La communication passe - entre autres - par des mots, qui sont les "briques" avec lesquelles se construit l'expression verbale. Plus leur sens est précis et maîtrisé, plus celle-ci est riche et efficace... à condition que les mots employés aient le même sens pour tous les interlocuteurs. Mais aussi à condition que ceux-ci se situent sur des registres de communication compatibles. Au-delà de segmentations classiques des registres du langage - conceptuel, factuel, émotionnel... - il existe d'autres lignes de fracture, dont les conséquences pratiques ne sont pas négligeables : communiquez-vous pour prouver aux autres que vous avez raison, pour leur faire faire quelque chose ou pour grandir ensemble ? Votre interlocuteur est-il sur le même registre que vous ? Si ce n'est pas le cas, que faut-il en conclure ?

  Communication de persuasion . . Communication d'influence . . Communication stratégique

Illustration du poids des mots : lors de la 2e Guerre mondiale, les Anglais ont demandé aux Américains de leur envoyer du blé et ils ont reçu du maïs, simplement parce que les uns et les autres parlaient de corn, terme désignant ici le blé et là le maïs. Autre exemple, plus courant, où les protagonistes sont en principe plus proches : un patron et un délégué syndical donnent-ils le même sens aux mots qu'ils emploient ? Au hasard : restructuration, polyvalence, classifications... Quand on veut échanger ou partager, négocier ou coopérer, on a besoin de termes ayant la même signification pour tous. Le besoin est d'autant plus fort quand on est face à quelqu'un qui tient délibérément des propos équivoques pour vous abuser, vous fragiliser ou vous déstabiliser : une communication fondée sur des termes flous ou dénaturés a la même valeur qu'une construction réalisée avec des briques fragiles ou qu'un système financier assis sur des créances viciées... Or ce type de communication se rencontre parfois, notamment dans une société de l'information où la désinformation a su proliférer...

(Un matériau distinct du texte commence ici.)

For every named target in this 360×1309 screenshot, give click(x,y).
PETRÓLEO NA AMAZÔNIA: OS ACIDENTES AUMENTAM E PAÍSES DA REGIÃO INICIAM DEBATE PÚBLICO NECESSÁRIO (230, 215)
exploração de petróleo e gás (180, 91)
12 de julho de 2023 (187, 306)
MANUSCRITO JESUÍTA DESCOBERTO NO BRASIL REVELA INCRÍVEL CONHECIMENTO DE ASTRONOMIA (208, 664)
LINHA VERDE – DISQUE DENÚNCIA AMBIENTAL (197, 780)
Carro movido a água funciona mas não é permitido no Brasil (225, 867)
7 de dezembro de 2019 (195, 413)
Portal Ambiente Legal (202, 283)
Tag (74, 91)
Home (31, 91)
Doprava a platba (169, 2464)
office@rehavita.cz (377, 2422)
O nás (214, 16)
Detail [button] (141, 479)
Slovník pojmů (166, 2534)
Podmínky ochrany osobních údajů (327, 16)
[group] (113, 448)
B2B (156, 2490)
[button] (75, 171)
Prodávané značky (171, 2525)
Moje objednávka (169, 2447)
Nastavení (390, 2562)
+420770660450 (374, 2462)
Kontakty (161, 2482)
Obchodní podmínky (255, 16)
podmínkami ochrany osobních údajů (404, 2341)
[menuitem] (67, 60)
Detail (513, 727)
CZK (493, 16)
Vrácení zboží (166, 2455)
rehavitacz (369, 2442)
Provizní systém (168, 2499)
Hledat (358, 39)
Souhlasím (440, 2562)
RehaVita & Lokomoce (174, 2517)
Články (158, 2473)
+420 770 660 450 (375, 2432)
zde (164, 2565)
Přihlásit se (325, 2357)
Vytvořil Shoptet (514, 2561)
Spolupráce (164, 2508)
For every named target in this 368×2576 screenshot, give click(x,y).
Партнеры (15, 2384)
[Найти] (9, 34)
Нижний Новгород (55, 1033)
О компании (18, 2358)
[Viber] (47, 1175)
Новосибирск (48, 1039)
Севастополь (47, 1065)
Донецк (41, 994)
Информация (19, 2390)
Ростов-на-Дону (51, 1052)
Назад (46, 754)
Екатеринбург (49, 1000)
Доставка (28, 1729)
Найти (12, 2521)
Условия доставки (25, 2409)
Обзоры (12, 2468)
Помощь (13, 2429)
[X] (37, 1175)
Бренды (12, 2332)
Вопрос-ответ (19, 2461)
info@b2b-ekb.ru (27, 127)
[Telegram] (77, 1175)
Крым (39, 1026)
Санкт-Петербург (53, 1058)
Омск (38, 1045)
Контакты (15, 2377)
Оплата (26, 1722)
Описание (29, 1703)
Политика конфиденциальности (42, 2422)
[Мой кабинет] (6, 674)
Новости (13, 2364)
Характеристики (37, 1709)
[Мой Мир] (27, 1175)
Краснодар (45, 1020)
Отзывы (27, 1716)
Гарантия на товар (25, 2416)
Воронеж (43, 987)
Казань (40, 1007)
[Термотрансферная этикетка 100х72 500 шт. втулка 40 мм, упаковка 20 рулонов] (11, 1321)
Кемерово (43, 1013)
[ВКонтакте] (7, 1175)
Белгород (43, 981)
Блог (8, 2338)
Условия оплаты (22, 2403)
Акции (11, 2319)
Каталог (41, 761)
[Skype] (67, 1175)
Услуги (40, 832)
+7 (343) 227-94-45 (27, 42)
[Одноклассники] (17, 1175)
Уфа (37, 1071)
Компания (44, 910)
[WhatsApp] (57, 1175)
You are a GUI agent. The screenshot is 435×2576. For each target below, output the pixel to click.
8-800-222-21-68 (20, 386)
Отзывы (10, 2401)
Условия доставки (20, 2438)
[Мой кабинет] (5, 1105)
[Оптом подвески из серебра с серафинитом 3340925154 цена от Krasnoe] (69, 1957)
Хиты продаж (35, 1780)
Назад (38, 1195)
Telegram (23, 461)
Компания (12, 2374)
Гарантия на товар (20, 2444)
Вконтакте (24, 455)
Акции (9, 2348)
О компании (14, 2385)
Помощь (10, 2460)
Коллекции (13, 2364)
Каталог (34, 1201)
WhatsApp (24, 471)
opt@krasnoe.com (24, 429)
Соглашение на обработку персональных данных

Au-delà des mots, d'autres difficultés de la communication verbale sont bien connues, comme les différences entre ce que l'un veut exprimer et ce que l'autre va retenir, ou les désordres plus impalpables induits par les présupposés ou paradigmes respectifs (n° 151), sans oublier que la communication n'est pas seulement verbale. D'autres distorsions proviennent des caractéristiques psychiques des interlocuteurs ou de leurs intentions politiques (n° 98) : différences entre ce dont on parle et ce dont il s'agit, entre le jeu auquel on croit jouer et celui qui se joue effectivement, etc.

Pour toutes ces raisons et bien d'autres, il est important de distinguer différents registres de communication. Car on n'y actionne pas les mêmes leviers : une démarche efficace dans un contexte spécifique ne l'est pas nécessairement dans un autre. Si l'on distingue la communication de persuasion, la communication d'influence et la communication stratégique (n° 140, 147-2 : trois dominantes successives), il apparaît clairement qu'on y fera un usage très différencié de leviers comme la réfutation, la diversion ou le réseautage. L'utilité de la distinction est flagrante quand les interlocuteurs ne se placent pas sur le même registre : quelle est la valeur, donc la portée, de vos explications (pour persuader), quand votre interlocuteur est dans une démarche de manipulation ?



1) La communication de persuasion s'adresse aux idées de l'interlocuteur, supposées déterminer objectivement ses comportements, eux-mêmes supposés "rationnels". Sous-entendu : quand il aura compris, il fera "comme il faut"… Généralement, elle s'exerce directement dans la relation entre l'émetteur et la cible : on agit par le discours sur son discours, dont l'évolution traduira l'évolution de ses choix, de ses décisions, de ses actes. Quelques exemples courants :
• la publicité de type réclame ou hard selling, qui vise à augmenter les ventes en délivrant une information pour faire connaître l'existence du produit, ses performances, son prix…
• la plaidoirie de l'avocat, qui tend à démontrer que son client a raison…
• la profession de foi politique, qui s'emploie à convaincre l'électeur que le candidat est le meilleur…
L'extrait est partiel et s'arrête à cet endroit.